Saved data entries

- - -

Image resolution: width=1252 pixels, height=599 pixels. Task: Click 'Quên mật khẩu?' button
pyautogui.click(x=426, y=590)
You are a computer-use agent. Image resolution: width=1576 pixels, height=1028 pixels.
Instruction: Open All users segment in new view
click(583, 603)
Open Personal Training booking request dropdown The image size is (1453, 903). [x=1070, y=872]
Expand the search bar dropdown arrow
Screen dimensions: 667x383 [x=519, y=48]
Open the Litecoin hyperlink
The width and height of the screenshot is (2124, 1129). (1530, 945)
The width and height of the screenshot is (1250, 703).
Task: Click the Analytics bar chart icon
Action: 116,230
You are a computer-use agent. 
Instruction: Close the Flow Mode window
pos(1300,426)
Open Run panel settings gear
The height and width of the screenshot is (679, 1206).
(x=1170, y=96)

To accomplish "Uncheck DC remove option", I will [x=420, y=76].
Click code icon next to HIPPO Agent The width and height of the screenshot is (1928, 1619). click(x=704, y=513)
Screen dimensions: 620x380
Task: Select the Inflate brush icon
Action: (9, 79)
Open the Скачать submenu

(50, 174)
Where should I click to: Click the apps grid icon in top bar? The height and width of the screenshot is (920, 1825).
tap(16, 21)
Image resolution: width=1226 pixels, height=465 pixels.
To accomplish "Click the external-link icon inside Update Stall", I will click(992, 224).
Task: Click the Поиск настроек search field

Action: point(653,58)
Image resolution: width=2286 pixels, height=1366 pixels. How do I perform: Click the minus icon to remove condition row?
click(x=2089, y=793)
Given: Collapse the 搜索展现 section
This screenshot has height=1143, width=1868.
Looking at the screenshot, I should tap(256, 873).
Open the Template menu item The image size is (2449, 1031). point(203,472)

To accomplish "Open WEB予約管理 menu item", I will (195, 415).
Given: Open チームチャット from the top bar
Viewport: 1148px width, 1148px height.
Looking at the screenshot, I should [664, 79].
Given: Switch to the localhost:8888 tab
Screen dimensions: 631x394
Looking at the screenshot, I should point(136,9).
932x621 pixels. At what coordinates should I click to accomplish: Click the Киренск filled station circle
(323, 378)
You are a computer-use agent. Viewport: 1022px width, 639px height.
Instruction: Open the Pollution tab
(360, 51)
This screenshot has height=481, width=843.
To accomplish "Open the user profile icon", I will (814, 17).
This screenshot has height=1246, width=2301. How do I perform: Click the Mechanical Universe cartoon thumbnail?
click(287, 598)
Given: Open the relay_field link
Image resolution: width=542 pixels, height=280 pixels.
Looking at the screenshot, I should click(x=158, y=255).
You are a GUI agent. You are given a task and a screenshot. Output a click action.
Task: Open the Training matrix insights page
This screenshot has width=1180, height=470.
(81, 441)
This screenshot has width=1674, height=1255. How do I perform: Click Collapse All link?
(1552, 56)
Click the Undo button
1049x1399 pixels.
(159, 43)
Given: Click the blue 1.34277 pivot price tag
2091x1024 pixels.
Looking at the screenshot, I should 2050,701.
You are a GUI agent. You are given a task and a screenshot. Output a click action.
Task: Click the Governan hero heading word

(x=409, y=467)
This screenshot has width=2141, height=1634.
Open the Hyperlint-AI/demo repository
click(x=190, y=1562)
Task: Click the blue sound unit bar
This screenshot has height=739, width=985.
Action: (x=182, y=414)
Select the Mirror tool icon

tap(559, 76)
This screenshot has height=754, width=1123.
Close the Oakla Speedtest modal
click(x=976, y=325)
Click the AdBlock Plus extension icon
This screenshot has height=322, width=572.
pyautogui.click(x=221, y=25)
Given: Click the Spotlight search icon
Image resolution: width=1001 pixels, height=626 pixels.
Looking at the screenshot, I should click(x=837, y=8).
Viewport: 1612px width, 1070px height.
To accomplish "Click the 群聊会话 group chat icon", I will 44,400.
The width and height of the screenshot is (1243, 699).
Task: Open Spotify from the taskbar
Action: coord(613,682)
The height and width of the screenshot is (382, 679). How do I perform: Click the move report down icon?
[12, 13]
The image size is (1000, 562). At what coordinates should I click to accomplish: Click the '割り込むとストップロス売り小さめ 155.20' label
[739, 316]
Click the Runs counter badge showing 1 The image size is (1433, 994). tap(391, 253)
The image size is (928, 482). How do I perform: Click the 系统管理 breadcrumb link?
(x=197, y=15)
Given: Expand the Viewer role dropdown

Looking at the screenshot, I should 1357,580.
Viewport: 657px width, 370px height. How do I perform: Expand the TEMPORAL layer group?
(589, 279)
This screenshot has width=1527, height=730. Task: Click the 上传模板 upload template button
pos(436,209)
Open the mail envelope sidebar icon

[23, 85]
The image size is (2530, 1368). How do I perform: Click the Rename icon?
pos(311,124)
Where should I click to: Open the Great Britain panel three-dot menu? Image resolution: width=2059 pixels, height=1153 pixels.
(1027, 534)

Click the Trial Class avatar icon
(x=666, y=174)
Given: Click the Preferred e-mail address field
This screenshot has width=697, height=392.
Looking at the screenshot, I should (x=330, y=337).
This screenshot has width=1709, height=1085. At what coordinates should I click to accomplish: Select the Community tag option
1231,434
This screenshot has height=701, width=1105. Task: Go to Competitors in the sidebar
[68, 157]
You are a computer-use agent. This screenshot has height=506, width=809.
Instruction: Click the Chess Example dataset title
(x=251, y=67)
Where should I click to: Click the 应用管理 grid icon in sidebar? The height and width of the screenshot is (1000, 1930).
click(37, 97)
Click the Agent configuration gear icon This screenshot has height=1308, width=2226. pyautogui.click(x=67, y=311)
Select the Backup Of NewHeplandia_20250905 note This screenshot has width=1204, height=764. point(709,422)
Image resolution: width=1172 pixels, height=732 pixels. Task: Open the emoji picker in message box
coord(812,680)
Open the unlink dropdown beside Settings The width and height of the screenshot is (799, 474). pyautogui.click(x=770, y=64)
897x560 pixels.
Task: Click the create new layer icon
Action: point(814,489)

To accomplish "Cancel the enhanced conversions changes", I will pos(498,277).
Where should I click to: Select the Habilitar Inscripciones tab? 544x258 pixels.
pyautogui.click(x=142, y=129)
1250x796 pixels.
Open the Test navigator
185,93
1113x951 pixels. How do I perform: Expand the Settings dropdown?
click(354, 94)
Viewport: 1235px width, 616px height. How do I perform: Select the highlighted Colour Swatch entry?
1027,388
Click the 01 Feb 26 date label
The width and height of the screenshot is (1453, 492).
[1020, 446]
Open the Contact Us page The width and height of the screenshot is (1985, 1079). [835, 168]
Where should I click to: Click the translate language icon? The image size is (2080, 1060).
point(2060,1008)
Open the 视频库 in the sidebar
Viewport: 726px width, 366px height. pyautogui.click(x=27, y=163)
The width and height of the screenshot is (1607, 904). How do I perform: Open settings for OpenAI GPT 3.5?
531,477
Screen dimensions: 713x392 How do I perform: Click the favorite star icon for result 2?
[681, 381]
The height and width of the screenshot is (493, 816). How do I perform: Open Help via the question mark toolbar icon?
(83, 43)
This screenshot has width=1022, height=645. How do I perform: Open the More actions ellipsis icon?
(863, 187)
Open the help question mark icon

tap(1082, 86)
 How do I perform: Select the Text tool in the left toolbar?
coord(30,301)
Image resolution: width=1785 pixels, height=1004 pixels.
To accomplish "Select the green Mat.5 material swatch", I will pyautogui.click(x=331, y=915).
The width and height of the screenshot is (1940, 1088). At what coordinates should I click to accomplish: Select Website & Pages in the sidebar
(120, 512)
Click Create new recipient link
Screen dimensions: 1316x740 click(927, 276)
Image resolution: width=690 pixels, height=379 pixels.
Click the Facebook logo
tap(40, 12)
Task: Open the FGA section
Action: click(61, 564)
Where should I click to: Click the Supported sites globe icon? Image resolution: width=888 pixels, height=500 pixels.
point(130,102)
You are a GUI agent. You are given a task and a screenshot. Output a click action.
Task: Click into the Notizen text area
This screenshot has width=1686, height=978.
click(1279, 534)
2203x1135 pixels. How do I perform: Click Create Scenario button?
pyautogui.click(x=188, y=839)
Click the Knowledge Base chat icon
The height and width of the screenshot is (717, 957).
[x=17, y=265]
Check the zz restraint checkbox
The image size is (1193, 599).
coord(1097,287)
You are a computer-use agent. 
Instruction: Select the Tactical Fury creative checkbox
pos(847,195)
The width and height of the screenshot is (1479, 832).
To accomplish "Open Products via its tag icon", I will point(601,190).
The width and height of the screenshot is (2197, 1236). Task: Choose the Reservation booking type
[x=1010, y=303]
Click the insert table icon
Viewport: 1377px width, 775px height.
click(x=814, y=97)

- - -

● Exercise directions
Please extract exactly, and only, the lines from the line containing "The width and height of the screenshot is (2197, 1236)." through the last line of the records.

● Solved exercise
The width and height of the screenshot is (2197, 1236). Task: Choose the Reservation booking type
[x=1010, y=303]
Click the insert table icon
Viewport: 1377px width, 775px height.
click(x=814, y=97)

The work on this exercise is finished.